Die Presse: Die erste Partei, die auf ihren Plakaten das Thema Ausländer emotional thematisiert, war die ÖVP und nicht die FPÖ. Das ist doch mehr als sonderbar.

Maria Fekter: Ich mache mir Gedanken über meine Aufgaben, was die anderen machen, interessiert mich nicht. Zum Plakat, das wir affichiert haben: Dass man Deutsch lernen muss, bevor man nach Österreich kommt, ist eine, ist unsere Forderung. Als wir vor Jahren in der kleinen Koalition das erste Mal über verpflichtende Deutschkurse gesprochen haben, gab es Häme und Kritik. Heute ist es allgemeiner Konsens, dass in unserer Sprache der Schlüssel zur Integration liegt, bei den Kindern und vor allem auch bei den Frauen.

Kritik wurde am Zwang zum Deutsch-Lernen laut. Ihre Forderung geht nun weiter: Ein Zuwanderer muss Deutsch lernen, bevor er nach Österreich kommt. Da sei manchmal nicht möglich, sagt etwa die Caritas.

Fekter: Laut geltendem Recht ist ein Antrag auf Zuwanderung im Ausland zu stellen. Im Heimatland muss man auf die Botschaft gehen, sich um Dokumente kümmern, um Arbeit in Österreich. Wer sich für den Lebensmittelpunkt Österreich entscheidet, wird überall Wege finden, Deutsch zu lernen.

Es ist interessant, dass Sie über Zuwanderung sprechen, die lehnen Sie doch ab, nicht?

Fekter: Zuerst müssen wir die Hausaufgaben bei der Integration lösen, um die Leute in Österreich, die kein Deutsch sprechen, keinen Job haben und sich nicht integrieren, kümmern. Daher sind wir gegen zusätzliche Zuwanderung. Bevor wir die Probleme nicht lösen, brauchen wir nicht über mehr Zuwanderung reden. Wir haben Schlüssel-Arbeitskräfte, Saisonniers und Familiennachzug.

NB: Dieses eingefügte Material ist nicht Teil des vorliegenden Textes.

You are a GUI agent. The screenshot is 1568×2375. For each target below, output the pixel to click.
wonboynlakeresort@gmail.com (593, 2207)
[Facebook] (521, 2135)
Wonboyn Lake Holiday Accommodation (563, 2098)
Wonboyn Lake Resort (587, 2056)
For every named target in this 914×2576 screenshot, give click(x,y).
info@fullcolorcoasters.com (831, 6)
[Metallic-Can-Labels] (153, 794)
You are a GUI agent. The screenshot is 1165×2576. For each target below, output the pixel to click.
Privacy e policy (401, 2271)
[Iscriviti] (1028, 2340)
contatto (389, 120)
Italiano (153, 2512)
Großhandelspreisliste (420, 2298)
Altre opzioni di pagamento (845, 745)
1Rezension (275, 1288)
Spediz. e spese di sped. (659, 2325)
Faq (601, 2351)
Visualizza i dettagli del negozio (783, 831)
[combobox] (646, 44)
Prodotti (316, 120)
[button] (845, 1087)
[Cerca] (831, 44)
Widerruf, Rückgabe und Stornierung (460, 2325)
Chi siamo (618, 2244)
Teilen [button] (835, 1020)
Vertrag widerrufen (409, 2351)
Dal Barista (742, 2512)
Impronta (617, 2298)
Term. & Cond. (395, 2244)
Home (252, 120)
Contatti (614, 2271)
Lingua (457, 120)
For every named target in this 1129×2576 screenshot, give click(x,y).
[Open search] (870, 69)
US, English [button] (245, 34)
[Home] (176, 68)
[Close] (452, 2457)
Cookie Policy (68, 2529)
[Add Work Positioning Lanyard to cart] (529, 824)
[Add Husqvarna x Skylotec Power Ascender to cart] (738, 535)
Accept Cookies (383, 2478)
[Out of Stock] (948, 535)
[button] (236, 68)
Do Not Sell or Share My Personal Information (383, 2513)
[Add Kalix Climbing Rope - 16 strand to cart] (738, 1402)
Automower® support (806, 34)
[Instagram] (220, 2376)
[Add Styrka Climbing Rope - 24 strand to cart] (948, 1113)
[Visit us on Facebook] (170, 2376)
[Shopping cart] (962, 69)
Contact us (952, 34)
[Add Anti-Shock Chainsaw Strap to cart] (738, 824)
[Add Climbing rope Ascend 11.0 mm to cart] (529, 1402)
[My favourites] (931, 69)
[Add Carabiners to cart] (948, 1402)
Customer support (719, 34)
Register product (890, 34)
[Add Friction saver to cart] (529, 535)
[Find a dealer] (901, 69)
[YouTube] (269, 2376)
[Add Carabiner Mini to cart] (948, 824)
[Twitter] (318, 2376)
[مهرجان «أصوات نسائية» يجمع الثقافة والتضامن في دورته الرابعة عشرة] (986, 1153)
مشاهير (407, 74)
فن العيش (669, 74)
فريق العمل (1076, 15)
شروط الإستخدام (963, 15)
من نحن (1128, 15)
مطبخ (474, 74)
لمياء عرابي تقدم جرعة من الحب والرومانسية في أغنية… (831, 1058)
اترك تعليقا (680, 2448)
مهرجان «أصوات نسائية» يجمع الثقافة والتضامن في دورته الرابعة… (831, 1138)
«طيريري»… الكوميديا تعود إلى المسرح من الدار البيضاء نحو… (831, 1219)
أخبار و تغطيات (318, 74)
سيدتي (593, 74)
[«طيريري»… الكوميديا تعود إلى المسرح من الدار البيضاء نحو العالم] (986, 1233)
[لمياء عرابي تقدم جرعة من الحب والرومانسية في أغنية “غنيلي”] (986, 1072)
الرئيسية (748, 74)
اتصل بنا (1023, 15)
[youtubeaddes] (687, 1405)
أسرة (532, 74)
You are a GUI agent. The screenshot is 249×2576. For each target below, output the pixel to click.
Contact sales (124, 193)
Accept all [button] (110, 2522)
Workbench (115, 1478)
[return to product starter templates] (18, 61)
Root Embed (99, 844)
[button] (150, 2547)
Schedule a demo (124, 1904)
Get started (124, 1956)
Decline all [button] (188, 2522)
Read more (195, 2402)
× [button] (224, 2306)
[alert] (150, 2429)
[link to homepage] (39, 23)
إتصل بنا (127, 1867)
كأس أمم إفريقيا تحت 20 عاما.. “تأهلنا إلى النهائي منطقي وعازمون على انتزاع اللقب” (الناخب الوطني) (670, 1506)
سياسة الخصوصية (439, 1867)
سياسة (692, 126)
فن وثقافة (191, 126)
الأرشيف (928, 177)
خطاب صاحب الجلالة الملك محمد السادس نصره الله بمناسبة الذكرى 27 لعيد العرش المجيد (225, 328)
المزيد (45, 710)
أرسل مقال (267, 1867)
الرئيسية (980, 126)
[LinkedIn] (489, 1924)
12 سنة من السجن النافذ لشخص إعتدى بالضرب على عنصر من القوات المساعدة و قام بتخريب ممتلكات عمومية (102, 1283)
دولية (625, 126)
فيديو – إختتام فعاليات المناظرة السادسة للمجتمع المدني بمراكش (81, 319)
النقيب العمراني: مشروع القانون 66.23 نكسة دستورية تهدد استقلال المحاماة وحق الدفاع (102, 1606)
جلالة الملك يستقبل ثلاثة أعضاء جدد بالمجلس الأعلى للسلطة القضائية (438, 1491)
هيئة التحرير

Da sind Sie im Widerspruch mit der Industriellenvereinigung, aber auch VP-Wien-Chef Johannes Hahn, die für mehr Zuwanderung eintreten.

Fekter: Also von Johannes Hahn habe ich das so noch nie gehört.

Die Wiener VP vertritt diese Linie.

Fekter: Die Industriellenvereinigung vertritt die Wirtschaft, deren Interessen und damit diese Linie.

Spätestens in zehn Jahren werden wir neue Arbeitskräfte brauchen.

Fekter: In zehn Jahren! Dann reden wir in zehn Jahren darüber. Die Industrie bekommt ihre Schlüssel-Arbeitskräfte. Irgendwann wird die Übergangsfrist für die Öffnung des Arbeitsmarkts für die neuen EU-Länder fallen, dann kommen Arbeitskräfte. Ich kann mir nicht vorstellen, dass wir unsere Grenzen einfach so öffnen. Stellen Sie sich vor, Millionen von Chinesen oder Schwarzafrikaner setzen sich nach Europa in Bewegung. Dass die kommen wollen, ist unbestritten.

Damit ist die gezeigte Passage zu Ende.